- _TRECHO SELECIONADO_
++++

A Guiana considera o referendo “provocativo, ilegal, inválido e sem efeito legal internacional” e afirma que não tem dúvidas sobre a validade do Laudo Arbitral de 1899, que estabeleceu a atual fronteira entre os dois países.
Mediação do Brasil
O Brasil tem atuado para distensionar a relação entre os vizinhos e integrantes do governo têm manifestado preocupação com a escalada da tensão e com um potencial conflito. Há duas semanas, o assessor especial da Presidência da República para Assuntos Internacionais e ex-chanceler Celso Amorim foi a Caracas tratar com o presidente da Venezuela, Nicolás Maduro, do conflito territorial com a Guiana.
Na quinta-feira, o ministro da Defesa, José Múcio, disse que o Exército ia deslocar 60 militares adicionais do Exército para reforçar a segurança em Pacaraima – cidade de Roraima próxima à tríplice fronteira Brasil-Venezuela-Guiana. No dia seguinte, foi mais incisivo e garantiu que não vai permitir que o Exército venezuelano use o território brasileiro para invadir a Guiana.
O Itamaraty diz que está monitorando a situação e tendo conversas em alto nível com os dois vizinhos em busca de uma solução pacífica. Afirma ainda que a posição histórica do Brasil é de buscar sempre soluções pacíficas para conflitos e não admitir a aquisição de território com o uso da força.
“Gostaria de lembrar as posições históricas do Brasil, os valores que estão, inclusive, na nossa Constituição, de solução pacífica de controvérsias, prevalência dos tratados e inadmissibilidade da aquisição de território pela força. Esses são os princípios constitucionais que orientam a ação externa brasileira. Estamos muito empenhados”, disse a embaixadora Gisela Maria Figueiredo Padovan, secretária de América Latina e Caribe durante briefing sobre a participação brasileira na LXIII Cúpula do Mercosul na última quinta-feira.

++++

- _SOLICITAÇÃO ESCRITA 1_
Transcreva fielmente as entradas que vão da linha que contém "You are a computer-use" até a linha que contém "point(208,131)", incluindo ambas.
O trecho e as entradas são materiais independentes entre si.

- _OS DADOS_

++++

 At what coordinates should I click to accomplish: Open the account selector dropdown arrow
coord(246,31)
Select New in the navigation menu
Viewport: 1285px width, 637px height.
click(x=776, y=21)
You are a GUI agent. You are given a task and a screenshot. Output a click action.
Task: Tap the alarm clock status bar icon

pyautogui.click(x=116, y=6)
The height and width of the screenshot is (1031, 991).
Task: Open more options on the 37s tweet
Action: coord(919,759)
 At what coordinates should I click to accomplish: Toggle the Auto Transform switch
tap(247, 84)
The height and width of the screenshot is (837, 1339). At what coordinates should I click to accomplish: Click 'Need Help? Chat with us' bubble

++++

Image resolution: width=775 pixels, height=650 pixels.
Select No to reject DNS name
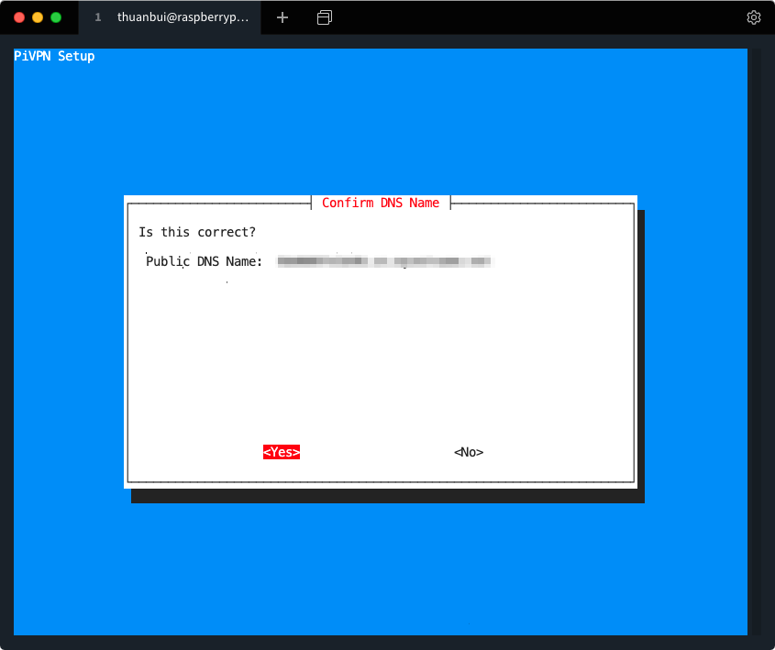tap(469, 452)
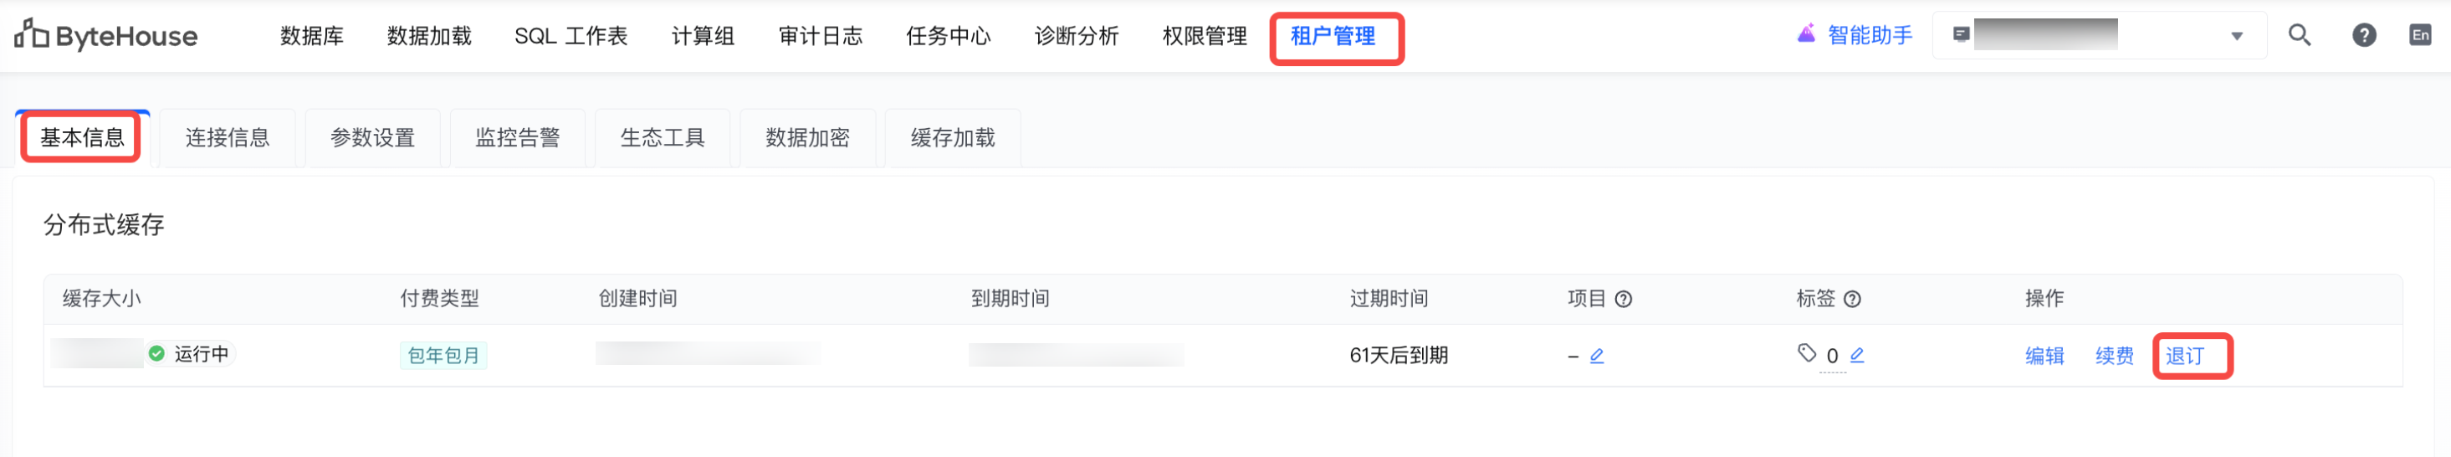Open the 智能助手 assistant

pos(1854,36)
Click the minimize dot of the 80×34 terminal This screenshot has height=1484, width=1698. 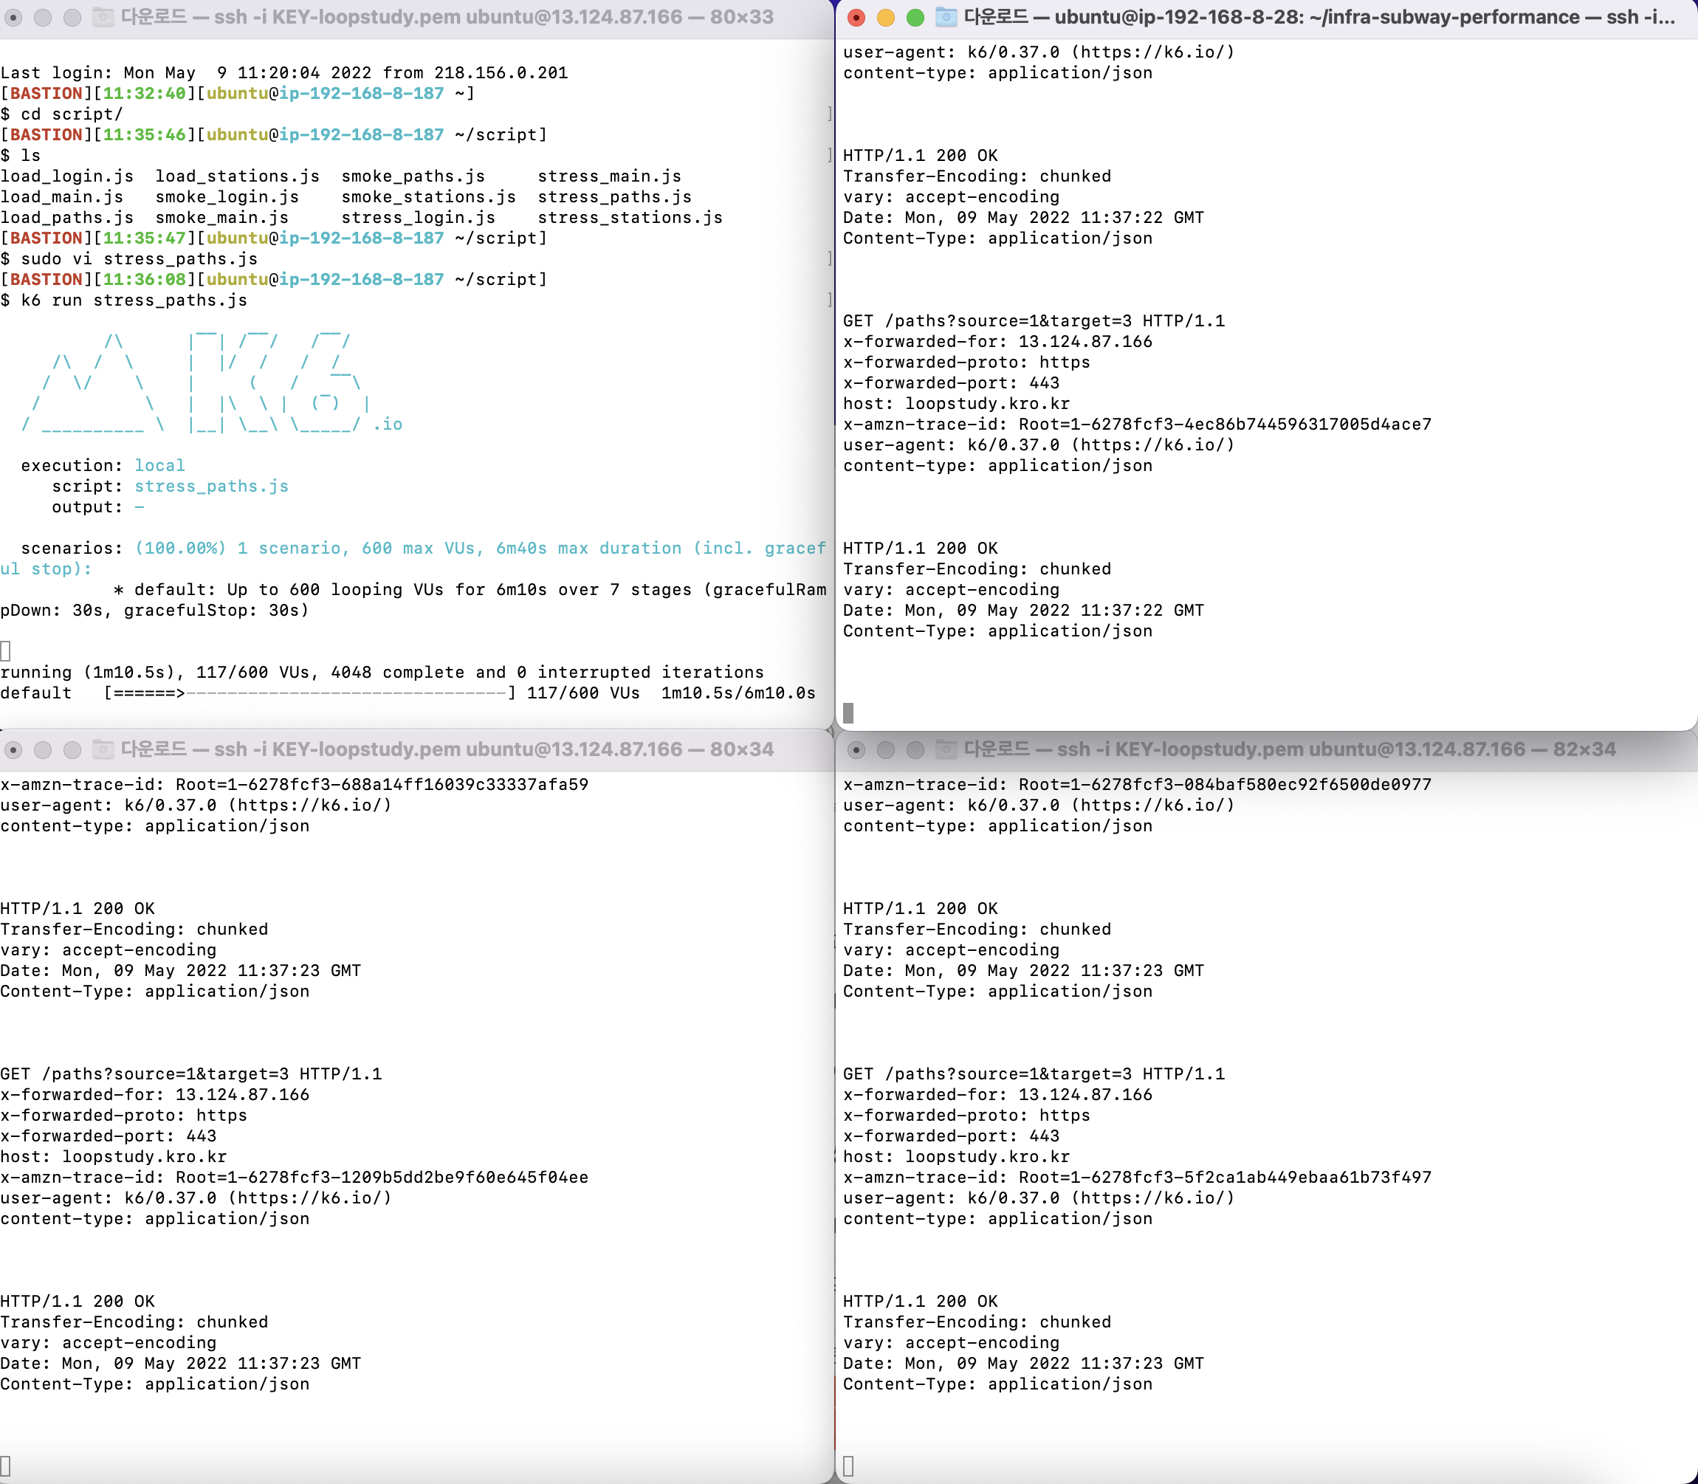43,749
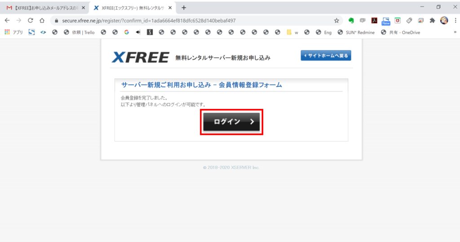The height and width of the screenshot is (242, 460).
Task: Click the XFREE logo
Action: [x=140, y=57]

++++

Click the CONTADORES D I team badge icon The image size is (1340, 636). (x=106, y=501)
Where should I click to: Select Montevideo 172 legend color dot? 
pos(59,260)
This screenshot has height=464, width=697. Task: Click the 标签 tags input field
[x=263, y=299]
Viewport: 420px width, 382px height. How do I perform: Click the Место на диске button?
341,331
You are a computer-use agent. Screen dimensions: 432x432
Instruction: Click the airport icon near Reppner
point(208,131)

++++

- _SOLICITAÇÃO ESCRITA 2_
Prossiga com o trecho sobre a disputa territorial entre Venezuela e Guiana a partir do ponto em que ele termina.

- _RESPOSTA FINAL 1_
You are a computer-use agent. Screen dimensions: 432x432
Instruction: Click the airport icon near Reppner
point(208,131)

- _RESPOSTA FINAL 2_
Sobre o referendo, a posição oficial brasileira é que é um assunto interno da Venezuela. A secretária afirmou que espera um resultado favorável à anexação de Essequibo.
“Em relação ao referendo do próximo domingo, a gente considera um assunto interno da Venezuela, qualquer país tem condições de realizar um referendo cumprido as suas normas internas, a gente não opina. No entanto, a gente sabe que o resultado provavelmente será favorável, porque esse é um tema que, sabidamente, governa a posição, mas talvez seja o único tema em que os dois lados estão de acordo.’’
O referendo da Venezuela
Anunciado em 10 de novembro por Maduro, em uma rede social, o referendo tem sido usado pelo presidente venezuelano como uma ferramenta de mobilização política da população em torno de seu governo. Ele tem tratado a consulta em seus discursos e publicações como uma “batalha” movida pelo orgulho e a união nacional. Neste sábado, fez inclusive uma vigília de oração “por nosso Essequibo e a paz na Venezuela”.
“Com a alma nacional, com a união nacional, com a força espiritual de todos, peço a Deus suas bênçãos para que a batalha eleitoral de amanhã, domingo, seja uma batalha de luz e de paz”, disse Maduro em comunicado distribuído pelo governo venezuelano.
Veja as cinco perguntas do referendo da Venezuela:
- Você concorda em rejeitar, por todos os meios, conforme a lei, a linha imposta fraudulentamente pelo Laudo Arbitral de Paris de 1899, que pretende nos privar de nossa Guiana Essequiba?
- Você apoia o Acordo de Genebra de 1966 como o único instrumento jurídico válido para alcançar uma solução prática e satisfatória para a Venezuela e a Guiana, em relação à controvérsia sobre o território da Guiana Essequiba?
- Você concorda com a posição histórica da Venezuela de não reconhecer a jurisdição da Corte Internacional de Justiça para resolver a controvérsia territorial sobre a Guiana Essequiba?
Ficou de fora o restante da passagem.